The manual advises not to rotate the brake and clutch levers around the bar for fear of getting air in the system. Is this so, and if so is such a minor tweak a workshop job?

I'm sure the brake pedal is adjustable - can someone point me in the direction of documentation or a thread that explains what to do.

TIA

Timbo
 
Didn't you get the owner handbook with it?? If not, why not?

The handlebar controls tend to be "pegged" to the handlebars to prevent tampering. Probably something to do with TUV regs. You can shave the little pegs off if you want but you should make doubly sure that the controls are done up securely. Or drill another hole to give a different angle.
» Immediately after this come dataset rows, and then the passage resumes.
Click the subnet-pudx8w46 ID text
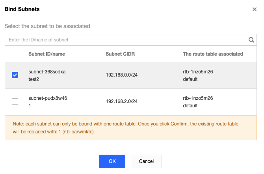 [48, 98]
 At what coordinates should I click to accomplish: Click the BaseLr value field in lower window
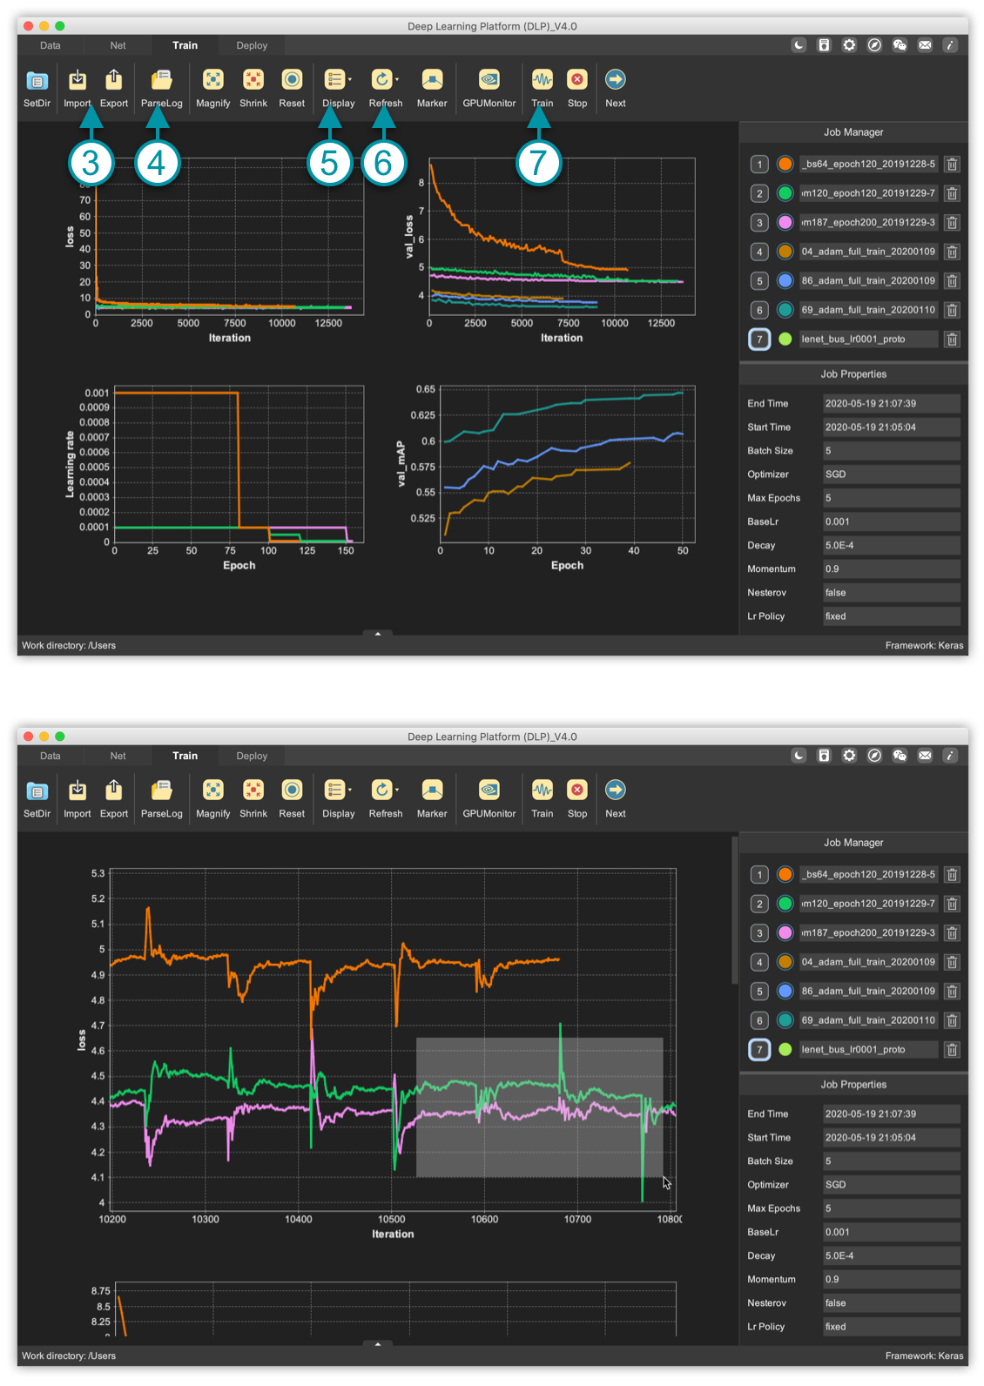[x=891, y=1232]
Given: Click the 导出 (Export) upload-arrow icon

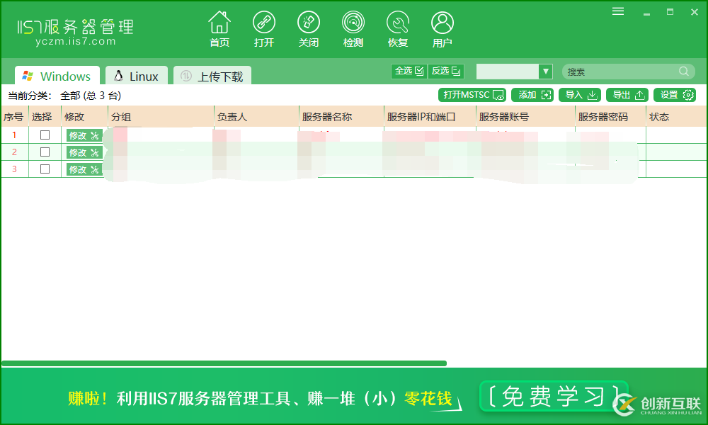Looking at the screenshot, I should coord(626,94).
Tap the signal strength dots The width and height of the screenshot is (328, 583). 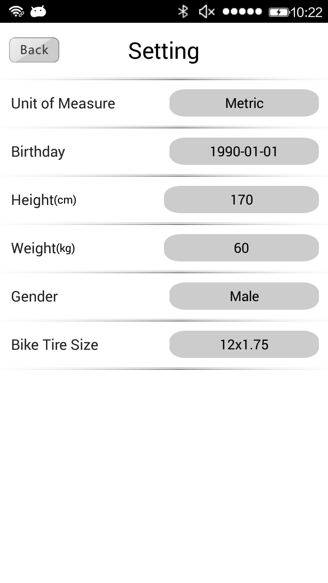coord(242,11)
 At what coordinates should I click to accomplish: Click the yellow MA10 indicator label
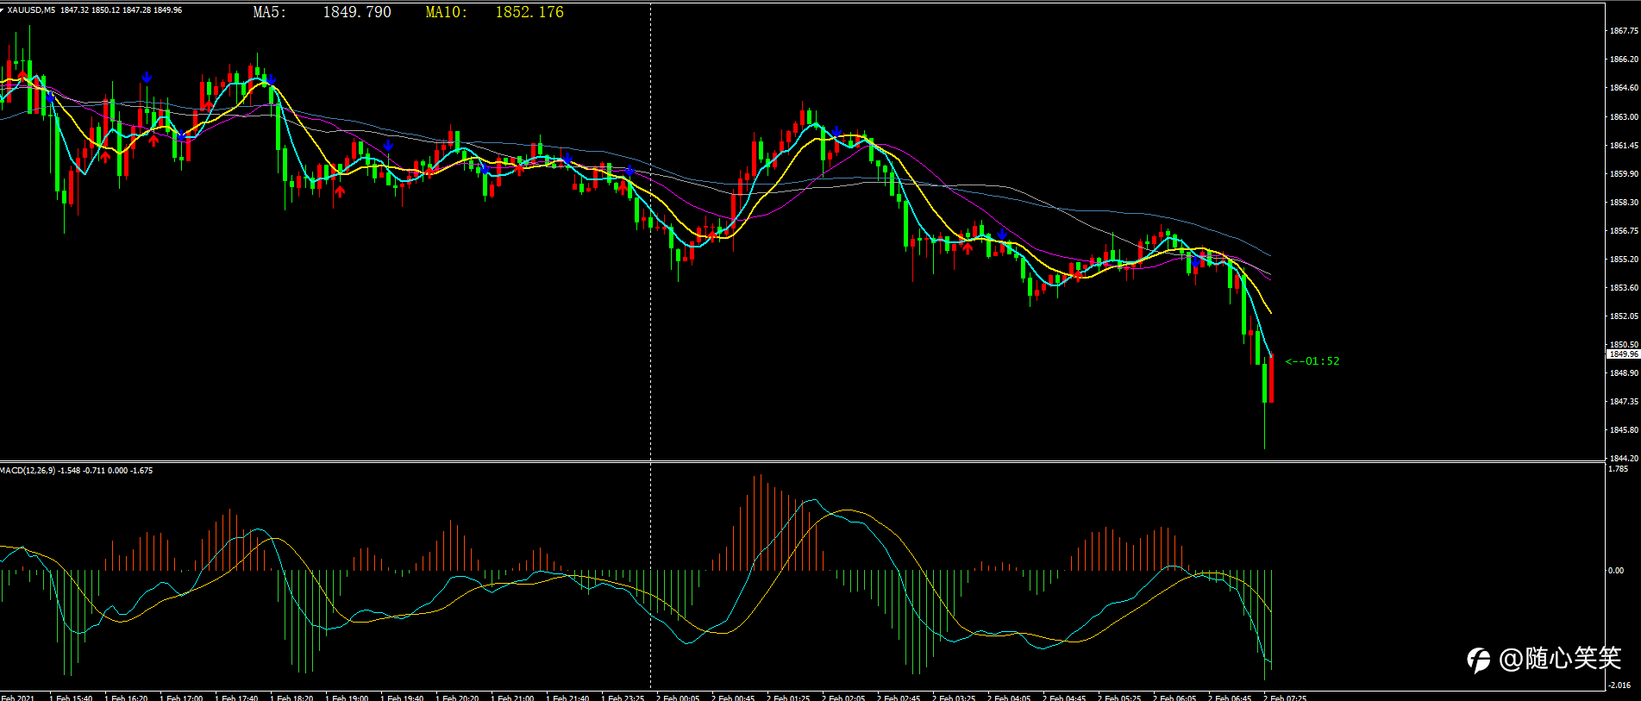coord(447,12)
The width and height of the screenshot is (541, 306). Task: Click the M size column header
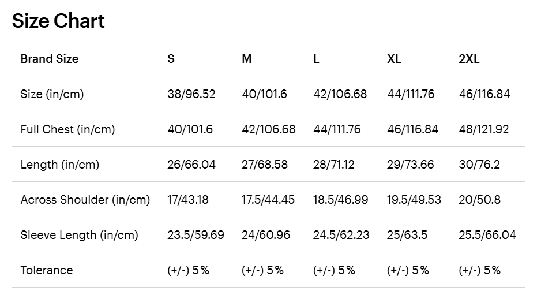247,59
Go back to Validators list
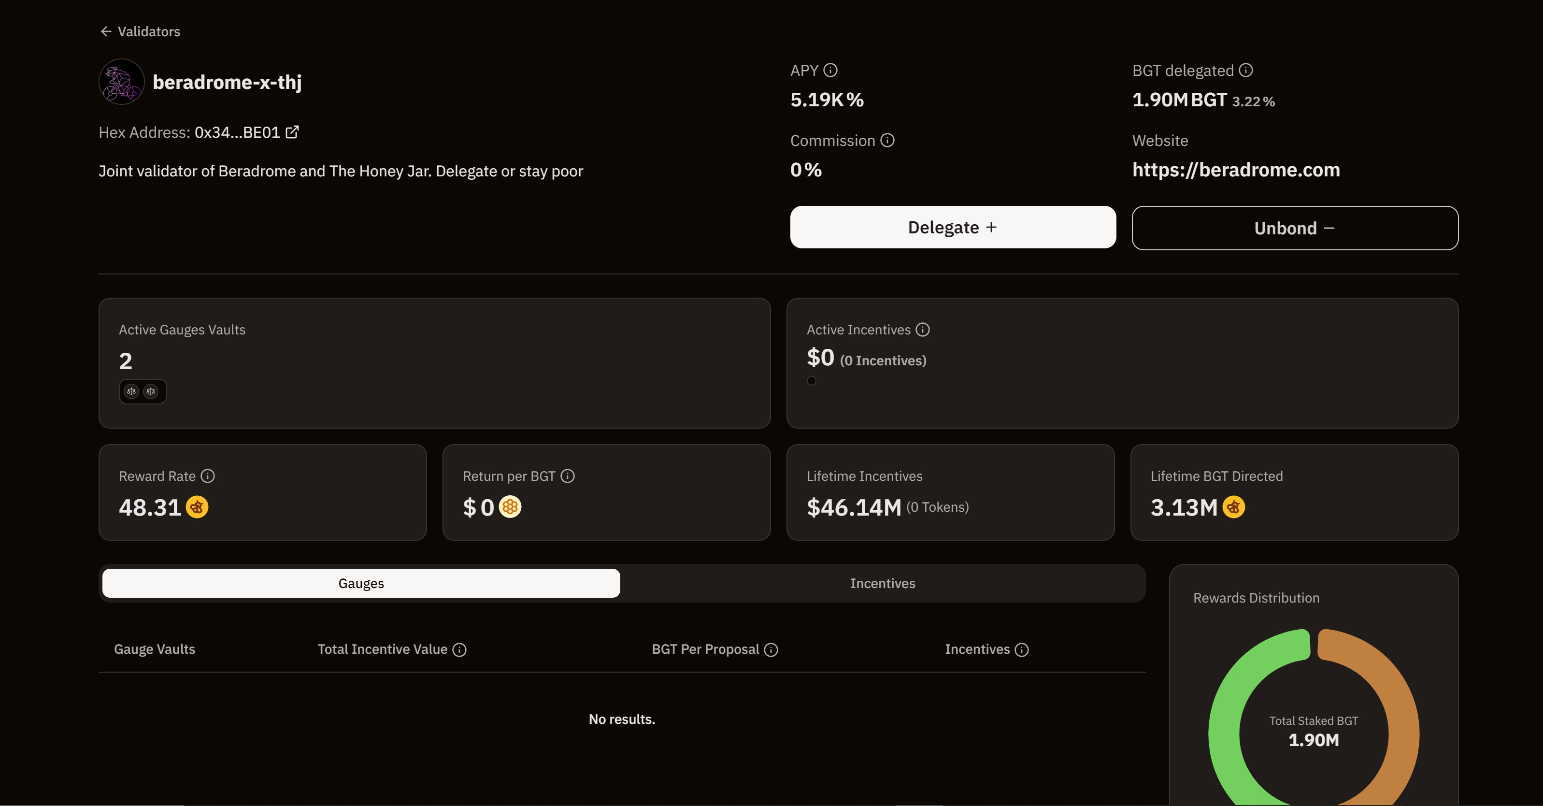This screenshot has height=806, width=1543. click(x=140, y=31)
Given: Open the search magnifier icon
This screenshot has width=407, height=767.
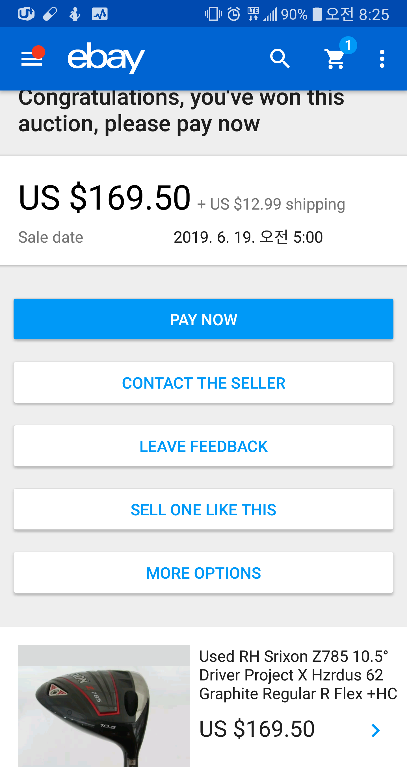Looking at the screenshot, I should [280, 59].
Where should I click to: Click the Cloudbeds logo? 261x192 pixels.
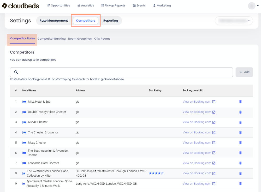click(20, 6)
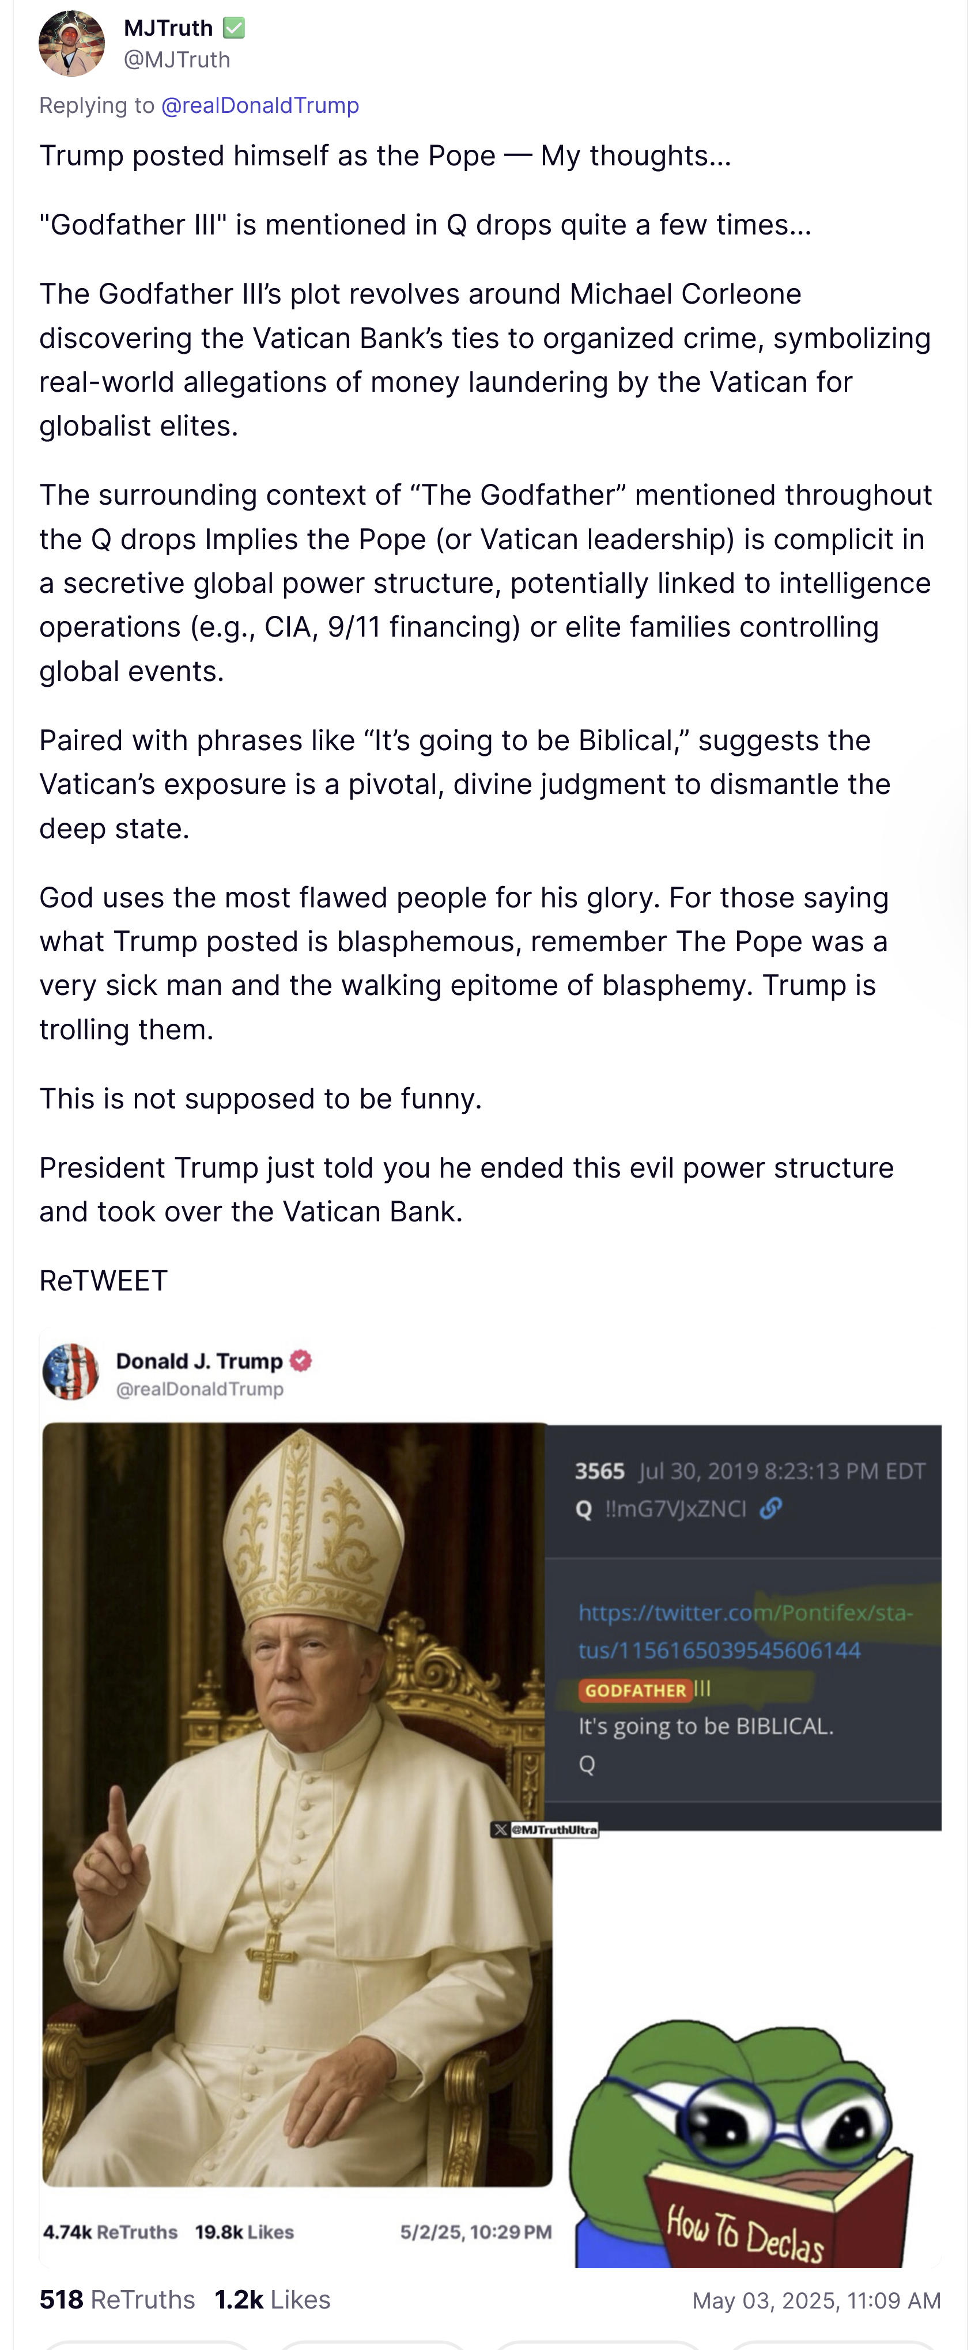The height and width of the screenshot is (2350, 971).
Task: Click the 19.8k Likes count in embedded post
Action: click(x=244, y=2231)
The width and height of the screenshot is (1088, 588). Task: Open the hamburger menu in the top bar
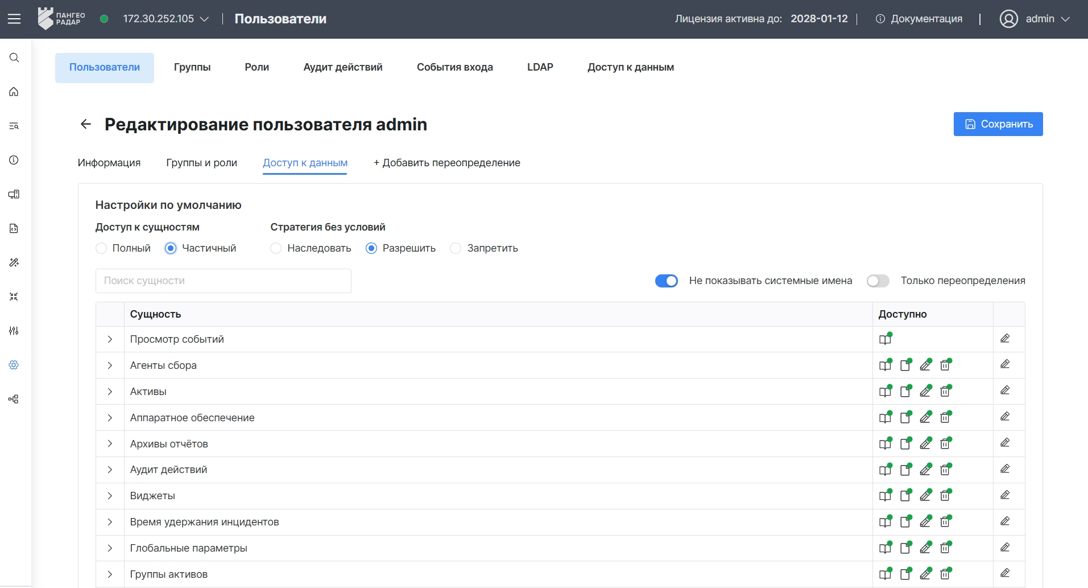tap(14, 19)
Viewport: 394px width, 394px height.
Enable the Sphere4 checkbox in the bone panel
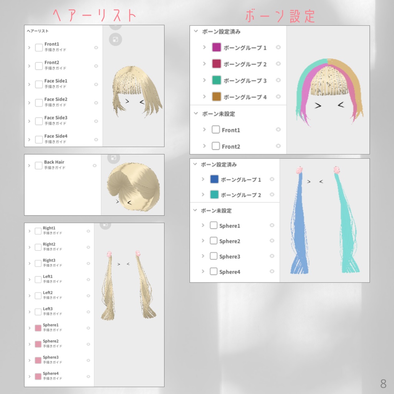pyautogui.click(x=214, y=271)
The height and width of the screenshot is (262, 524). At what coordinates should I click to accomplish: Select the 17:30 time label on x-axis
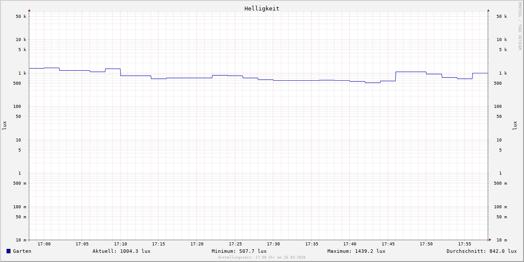(273, 244)
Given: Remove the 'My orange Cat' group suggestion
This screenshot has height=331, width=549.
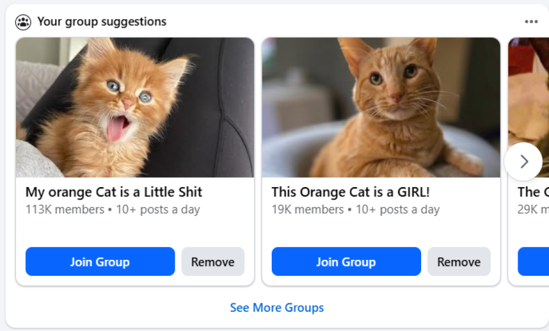Looking at the screenshot, I should coord(213,261).
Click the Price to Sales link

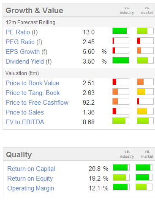click(x=25, y=112)
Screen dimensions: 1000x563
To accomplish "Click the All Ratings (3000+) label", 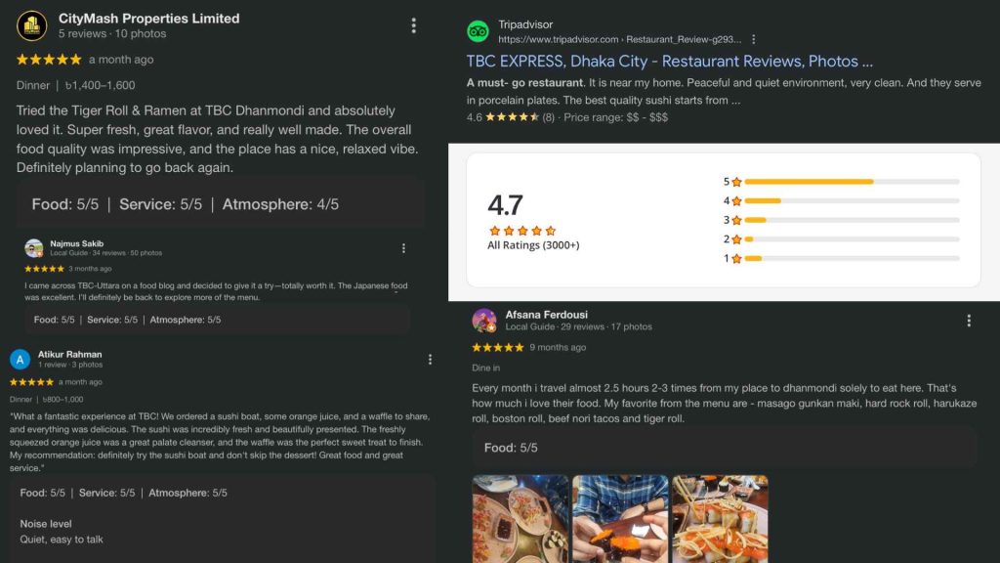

As for the foot brake. Different model-don't know.
 
Hi Timbo
Congrats on your GS
Can't you just move the bars ? on mine it's impossible to move the levers because of the rubber bracket thingies
I've got one of those wunderlich brake pedal thingies which raises
the pedal a bit.
I suppose you'll be after some crash bars see Simons H+B Info

Gates
 
Bit confused...

...when I picked up my Adventure, I rotated the levers on the bars to align them correctly with my riding position, as I've done on every bike I've owned. No problems, no evidence of locating pegs, interference from rubber mounts, air bubbles or anything else. 16k miles later they're still fine.

MikeO:)
 
Timbo said:

I'm sure the brake pedal is adjustable - can someone point me in the direction of documentation or a thread that explains what to do.

Timbo:
There is a degree of adjustment available for the rear brake pedal. The pedal is like a see-saw with the fulcrum in the middle (roughly). The rear of the pedal has a pushrod mechanism that activates the brake (2). To raise the front end of the pedal, you need to lower the back-end by lengthening this "push-rod" (it's actually a metal pin with a screw thread on one end and a nut for adjustment (1). The other end disappers into the rubber bellows.

Release the nut (1). Now unscrew the pushrod (2) so that you effectively lengthen the pushrod/pin . . . make sure you leave enough threads in the brake pedal. Re-tighten the locking nut (1).
You can now adjust the bolt (A) that activates the brake light.

Buying the brake pedal extender platform (Wunderlich, from SPC) also helps. It not only raises the pedal height a few millimetres, it makes the pedal bigger and wider and easier to use.

If you still can't get enough adjustment, then you can remove the pushrod entirely by undoing the circlip in the ball joint into which the pin is screwed, unscrew the pin and remove entirely. You can then replace the pin with something longer . . . you'll have to make something up by getting a bolt (for example) and cutting off the head.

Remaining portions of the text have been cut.